** Opening PROVIDED INFORMATION block **

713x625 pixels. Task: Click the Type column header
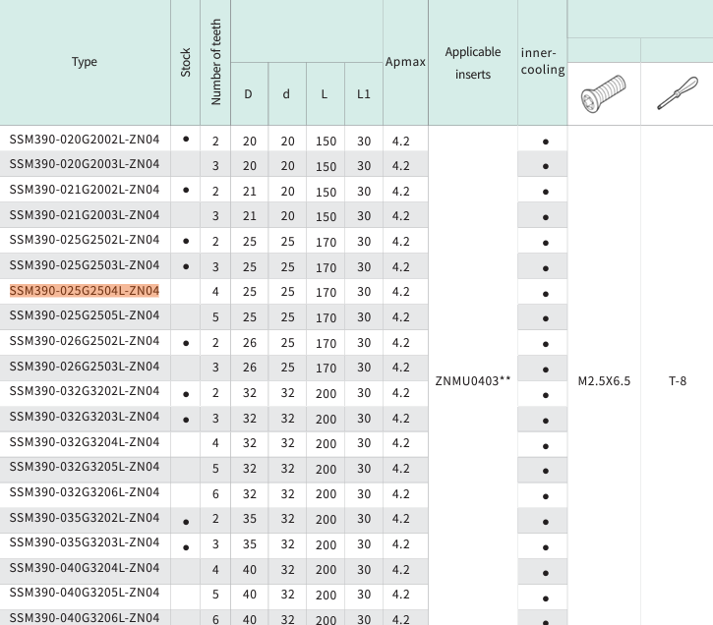pyautogui.click(x=85, y=62)
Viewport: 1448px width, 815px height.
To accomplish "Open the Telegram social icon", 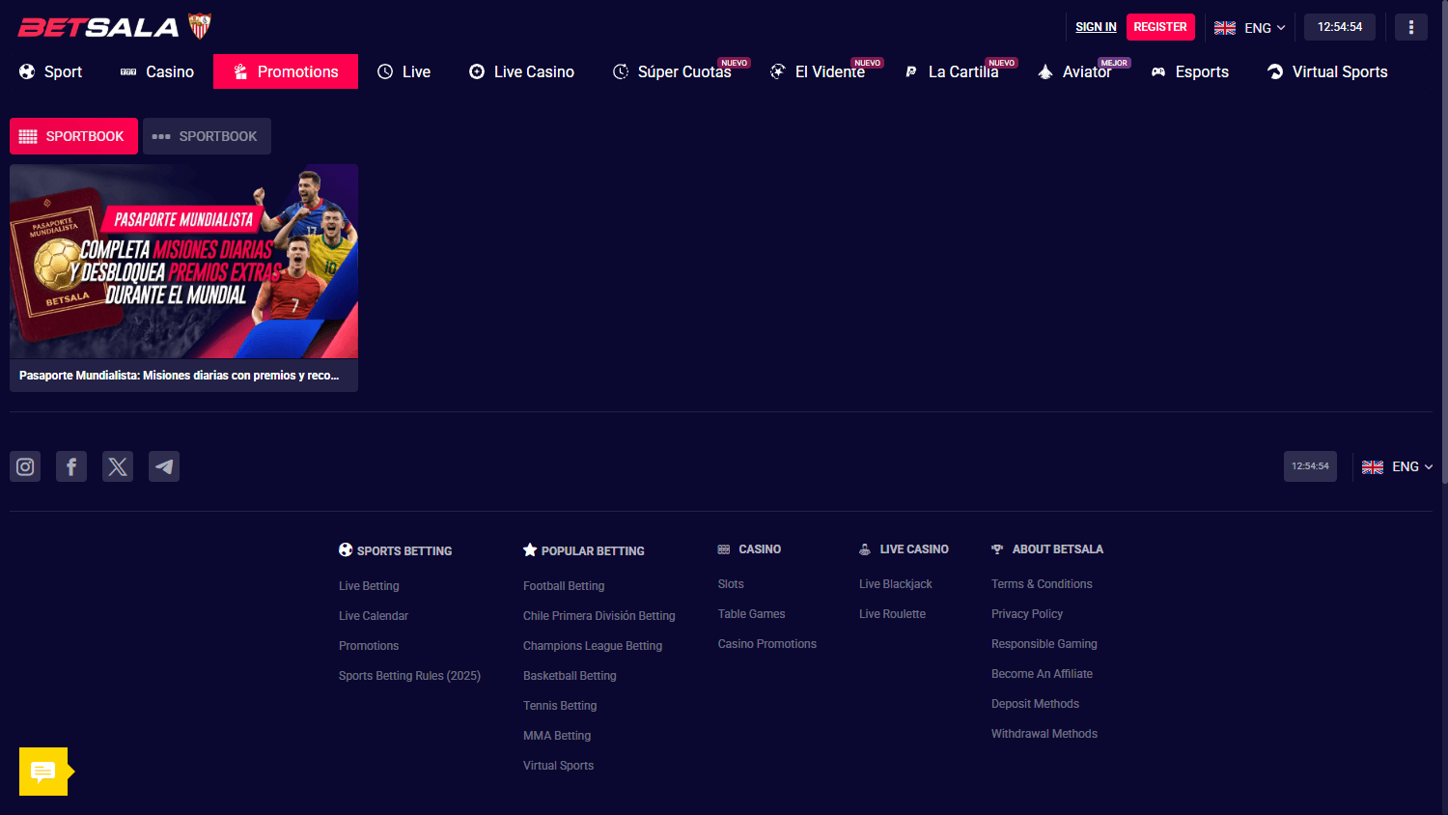I will point(164,466).
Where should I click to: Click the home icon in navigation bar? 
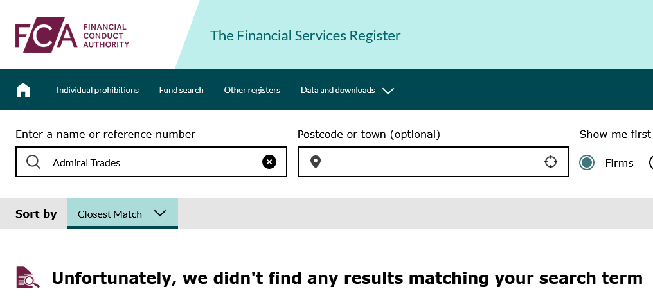(x=23, y=90)
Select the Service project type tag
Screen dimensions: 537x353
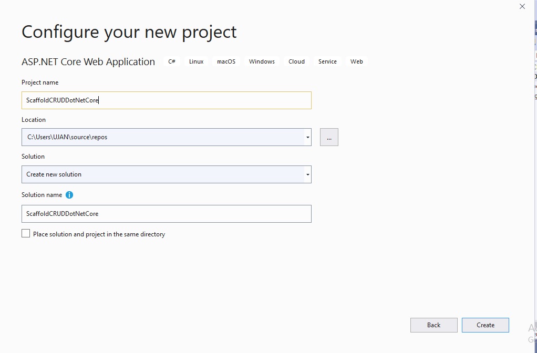pyautogui.click(x=327, y=61)
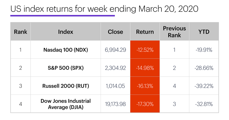Viewport: 229px width, 120px height.
Task: Click the Return column header
Action: tap(145, 32)
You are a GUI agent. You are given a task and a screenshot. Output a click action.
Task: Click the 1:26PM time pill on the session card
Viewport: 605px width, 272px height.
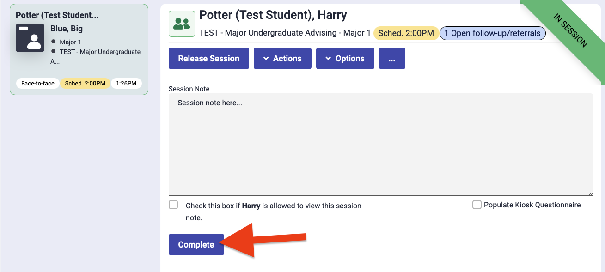click(x=126, y=83)
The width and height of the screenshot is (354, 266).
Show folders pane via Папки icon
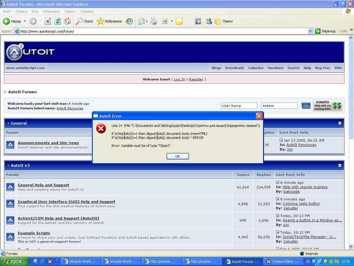pos(218,21)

** Closing PROVIDED INFORMATION block **

● **WORK ITEM**: Pick each line holding the word "screenshot" out of the data and copy it.

● **RESULT OF THE TASK**:
You are a GUI agent. You are given a task and a screenshot. Output a click action.
The width and height of the screenshot is (354, 266).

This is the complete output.